- [WHAT IS BEING ASKED]: Copy the data exactly; pictures stay out of the copy.

+++ MATERIAL SUPPLIED

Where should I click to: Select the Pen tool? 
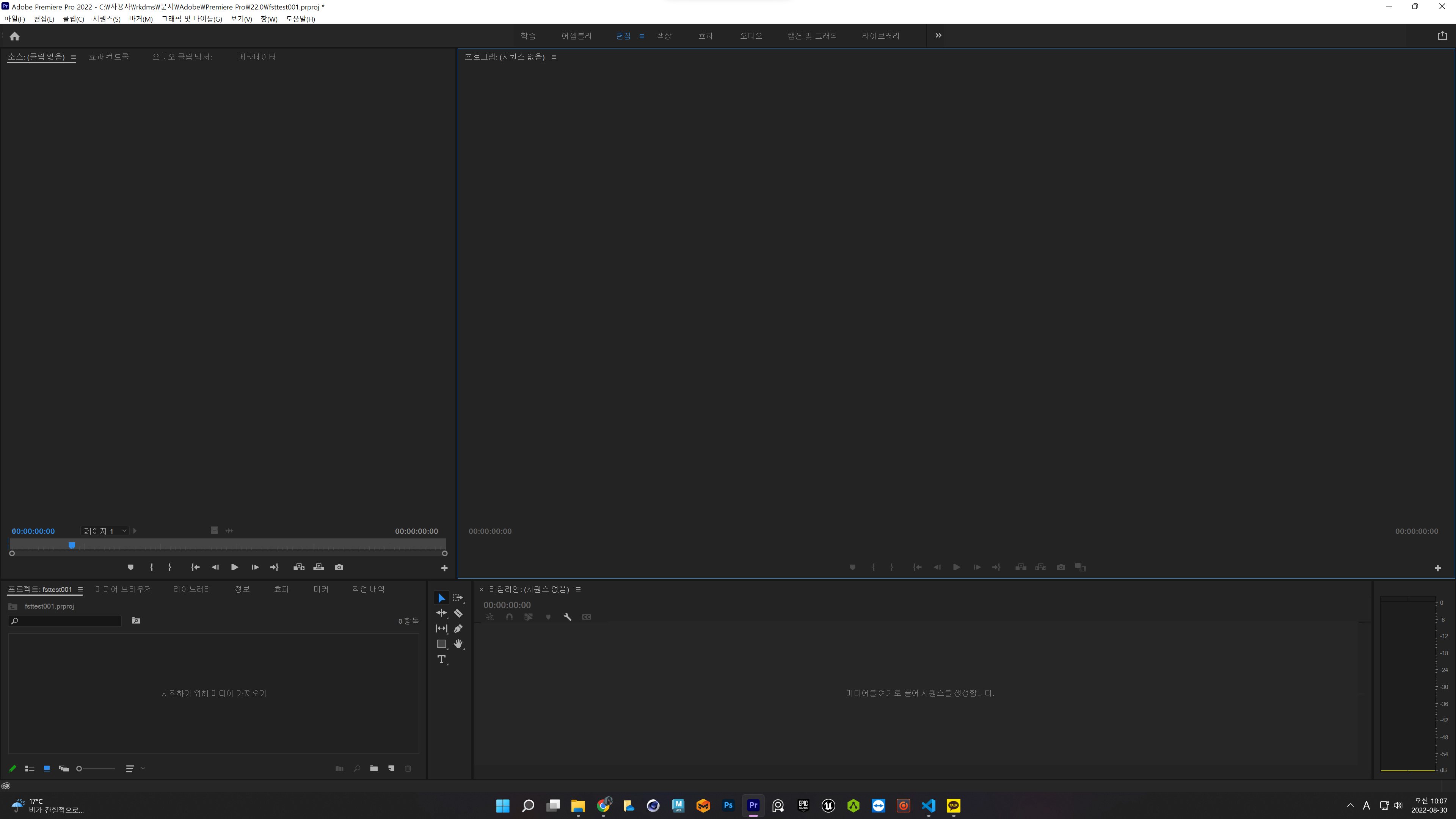[x=458, y=629]
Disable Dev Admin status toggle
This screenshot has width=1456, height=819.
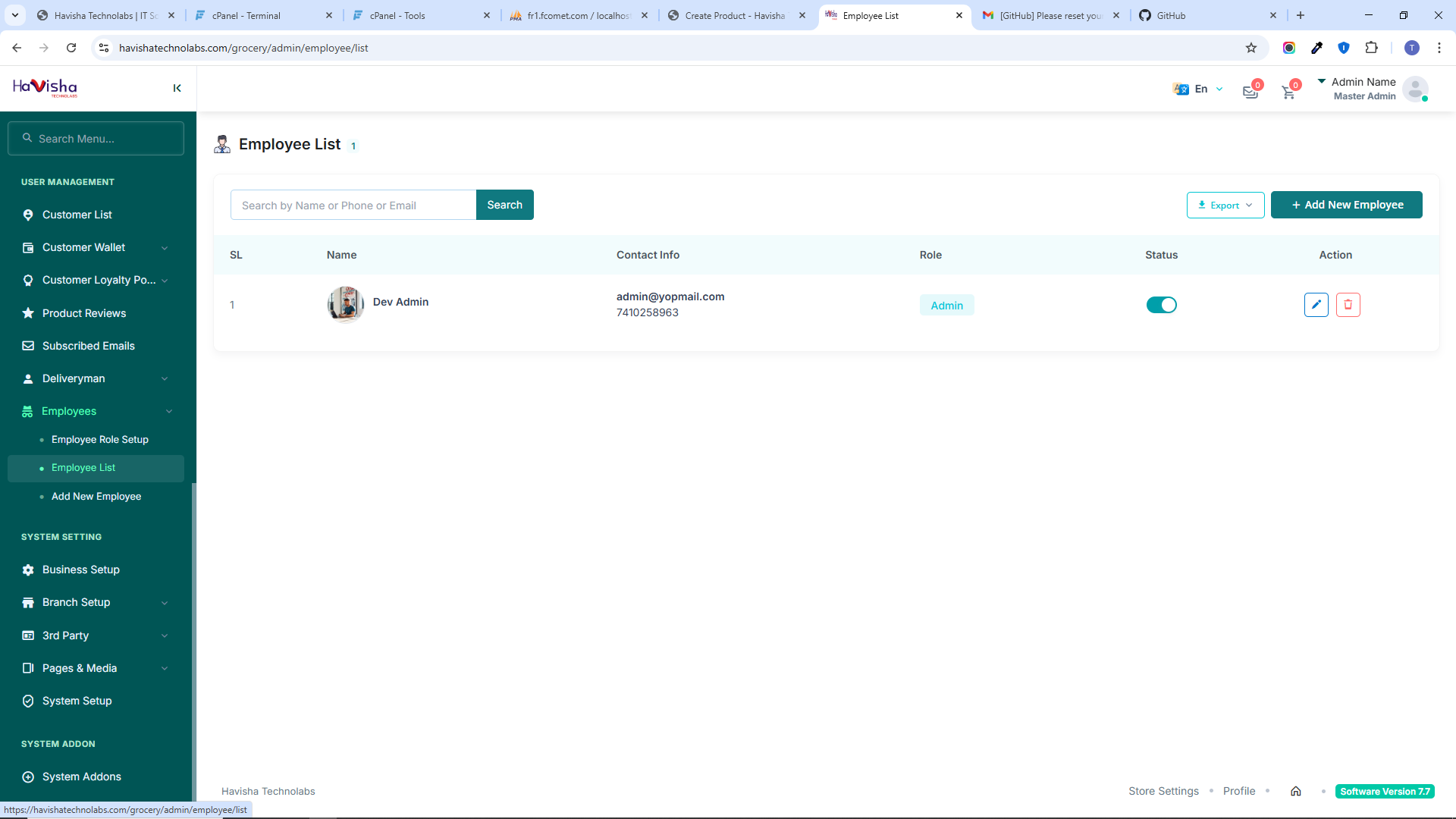[1161, 305]
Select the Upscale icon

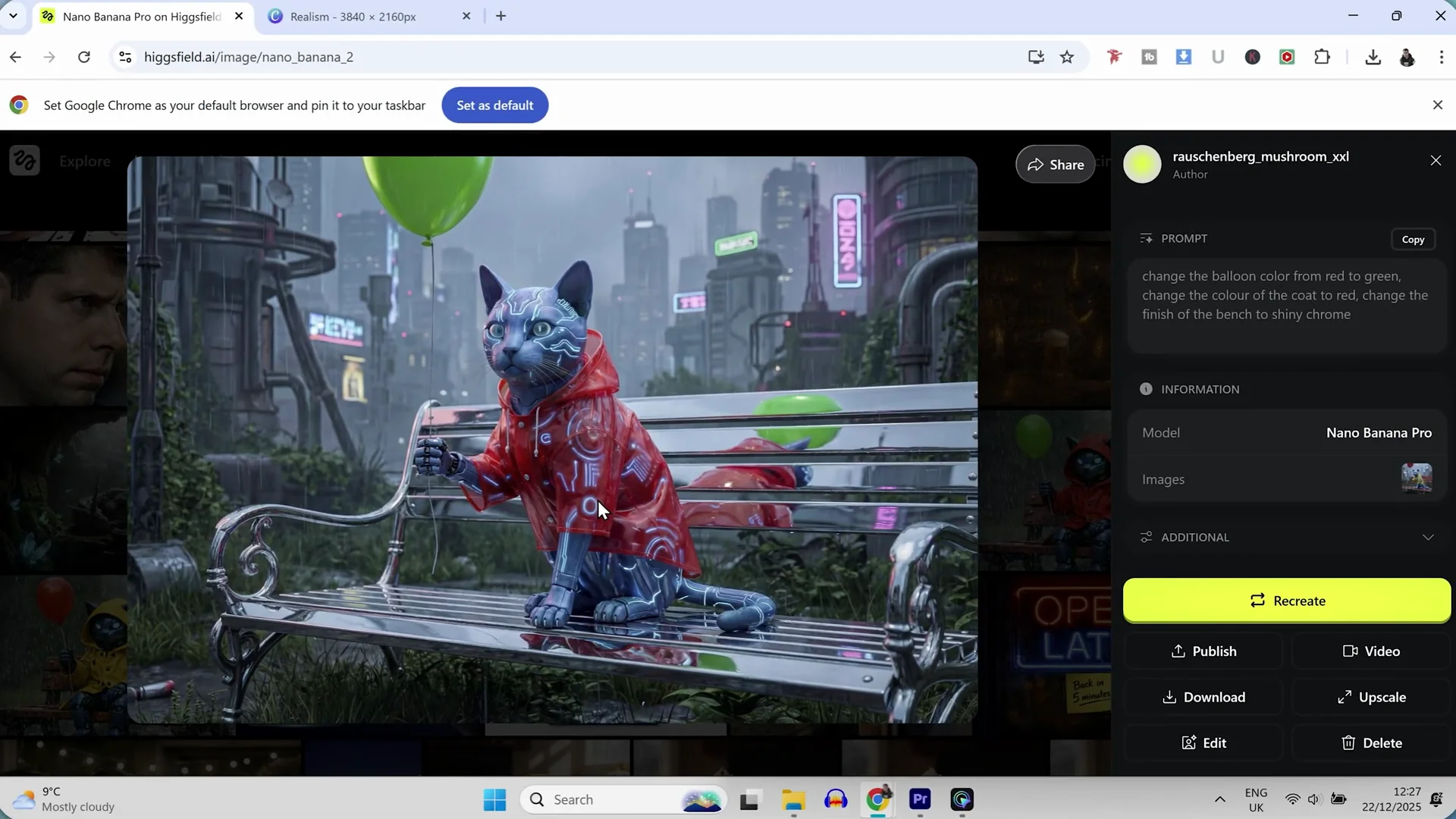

++++++

- [RESULT OF THE TASK]:
Where should I click to: Select the Pen tool? 
[x=458, y=629]
Disable Dev Admin status toggle
This screenshot has width=1456, height=819.
[1161, 305]
Select the Upscale icon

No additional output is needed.